On October 29, 2020, the Department of Commerce’s Bureau of Industry and Security (BIS) issued a Federal Register notice announcing further amendments to the Export Administration Regulations (EAR) to revise the license review policy for items controlled for national security reasons destined to the People’s Republic of China (PRC), Venezuela or the Russian Federation (Russia). BIS has increasingly sought to prevent efforts by entities in China, Russia and Venezuela to acquire U.S. technology that could be used in the development of weapons, military aircraft or surveillance technology through civilian supply chains or under civilian-use pretenses. Please see our prior updates of April 28, 2020 and June 26, 2020).

This action amends the license review policy for items that have a national security (NS) reason for export control. Effective October 29, 2020, BIS will determine, “on a case-by-case basis, whether the proposed export, reexport, or in-country transfer of such items will make a material contribution to the weapons systems capability of [China, Russia, and Venezuela].”

In order to do so and to assist exporters in preparing license applications, BIS has prepared an illustrative list of factors that will be considered in reviewing all license applications.

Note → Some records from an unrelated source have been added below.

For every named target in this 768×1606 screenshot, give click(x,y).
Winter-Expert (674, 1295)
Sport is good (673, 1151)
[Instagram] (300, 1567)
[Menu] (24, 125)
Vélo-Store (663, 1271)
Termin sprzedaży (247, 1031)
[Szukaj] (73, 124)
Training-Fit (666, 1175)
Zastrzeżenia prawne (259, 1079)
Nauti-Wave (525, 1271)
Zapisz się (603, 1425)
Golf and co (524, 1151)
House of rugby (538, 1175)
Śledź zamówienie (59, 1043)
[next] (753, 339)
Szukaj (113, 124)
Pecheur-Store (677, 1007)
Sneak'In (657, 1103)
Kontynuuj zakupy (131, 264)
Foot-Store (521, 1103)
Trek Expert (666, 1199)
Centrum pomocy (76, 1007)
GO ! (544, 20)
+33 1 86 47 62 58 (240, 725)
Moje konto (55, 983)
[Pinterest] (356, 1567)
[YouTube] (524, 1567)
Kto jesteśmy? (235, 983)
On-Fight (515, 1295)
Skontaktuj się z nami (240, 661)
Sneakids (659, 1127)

This list will include consideration of:

  • The appropriateness of the export for the stated end use;
  • The significance of the item for the weapons systems capabilities of China, Russia or Venezuela;
  • Whether any party is a military end user;
  • The reliability of the parties to the transaction, including whether: (i) an export license application has previously been denied; (ii) any parties are or have been engaged in unlawful procurement or diversion activities; (iii) the parties are capable of securely handling and storing the items; and (iv) end-use checks have been and may be conducted by BIS;
  • The involvement of any party to the transaction in military activities;
  • Government strategies and policies that support the diversion of exports from their stated civil end use and redirection towards military end use; and
  • The scope and effectiveness of the export control system in the importing country.

In addition, BIS will also undertake in any review “an assessment of the impact of a proposed export of an item on the United States defense industrial base” and whether “the denial of an application for a license that would have a significant negative impact.”

BIS notes that license applications for exports destined for a civil end user for civil end uses in China, Russia or Venezuela will continue to be reviewed under a “presumption of approval,” and that there will continue to be a license review policy of a “presumption of denial” for applications to export items that would “make a material contribution to the ‘development,’ ‘production,’ maintenance, repair, or operation of weapons systems, subsystems, and assemblies.”